20091125 MOGADISHU (Reuters) - The U.N. World Food Programme must immediately stop importing relief rations to Somalia, hardline rebels said on Wednesday, accusing the aid agency of devastating local agriculture.
Al Shabaab insurgents control most of the south of the drought-ravaged country, where fighting has worsened one of the world's most acute humanitarian crises. Washington says the group is al Qaeda's proxy in the Horn of Africa nation.
WFP is a major player in the international response to the emergency. Experts say 3.76 million people -- or half the Somali population -- now need aid, and that three-quarters of those are concentrated in central and southern regions.
But in a statement, al Shabaab's self-styled Office for the Supervision of the Affairs of Foreign Agencies said imports by the U.N. organisation had become a barrier to Somalia's self-sufficiency.
"It has been decided that WFP must immediately refrain from bringing food rations from outside Somalia and rather purchase food from Somali farmers and then that food will be distributed to the needy," the statement said.

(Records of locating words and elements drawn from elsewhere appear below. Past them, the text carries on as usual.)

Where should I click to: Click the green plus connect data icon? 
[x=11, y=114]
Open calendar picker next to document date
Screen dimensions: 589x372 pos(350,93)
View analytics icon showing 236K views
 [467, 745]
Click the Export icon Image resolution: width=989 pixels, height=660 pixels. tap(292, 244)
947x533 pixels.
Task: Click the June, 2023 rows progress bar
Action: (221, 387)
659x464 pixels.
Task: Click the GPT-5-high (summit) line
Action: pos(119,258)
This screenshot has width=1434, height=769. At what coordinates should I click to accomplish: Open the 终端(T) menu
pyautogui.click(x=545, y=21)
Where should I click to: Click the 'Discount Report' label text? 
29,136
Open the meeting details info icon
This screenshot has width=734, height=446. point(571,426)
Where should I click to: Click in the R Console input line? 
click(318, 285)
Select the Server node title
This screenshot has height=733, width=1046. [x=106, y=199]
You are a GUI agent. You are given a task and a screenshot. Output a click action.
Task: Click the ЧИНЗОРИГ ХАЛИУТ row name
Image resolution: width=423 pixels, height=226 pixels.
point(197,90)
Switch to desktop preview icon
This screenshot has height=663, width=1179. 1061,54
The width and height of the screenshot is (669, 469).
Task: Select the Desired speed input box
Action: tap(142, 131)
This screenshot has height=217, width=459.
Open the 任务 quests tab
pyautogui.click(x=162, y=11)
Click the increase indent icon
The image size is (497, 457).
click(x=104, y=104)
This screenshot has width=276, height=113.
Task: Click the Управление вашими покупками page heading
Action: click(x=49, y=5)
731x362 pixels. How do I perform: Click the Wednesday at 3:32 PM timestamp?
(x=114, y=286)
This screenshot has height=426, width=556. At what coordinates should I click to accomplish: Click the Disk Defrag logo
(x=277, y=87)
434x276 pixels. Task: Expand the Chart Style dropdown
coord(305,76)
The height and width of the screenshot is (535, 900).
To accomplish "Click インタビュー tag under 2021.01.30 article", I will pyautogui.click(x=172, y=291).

"The bringing of immense quantities of free food rations, specifically during the harvest season, has been devastating to the agriculture industry in Somalia and has greatly discouraged the Somali people from the agricultural trade."
The rebels said all local businesspeople contracted by WFP must terminate those contracts before January 1, 2010, and that WFP must empty its warehouses and food stocks by the same date.
"WFP is working in Somalia because the country cannot currently support the food needs of its population," a WFP spokesman said in neighbouring Kenya.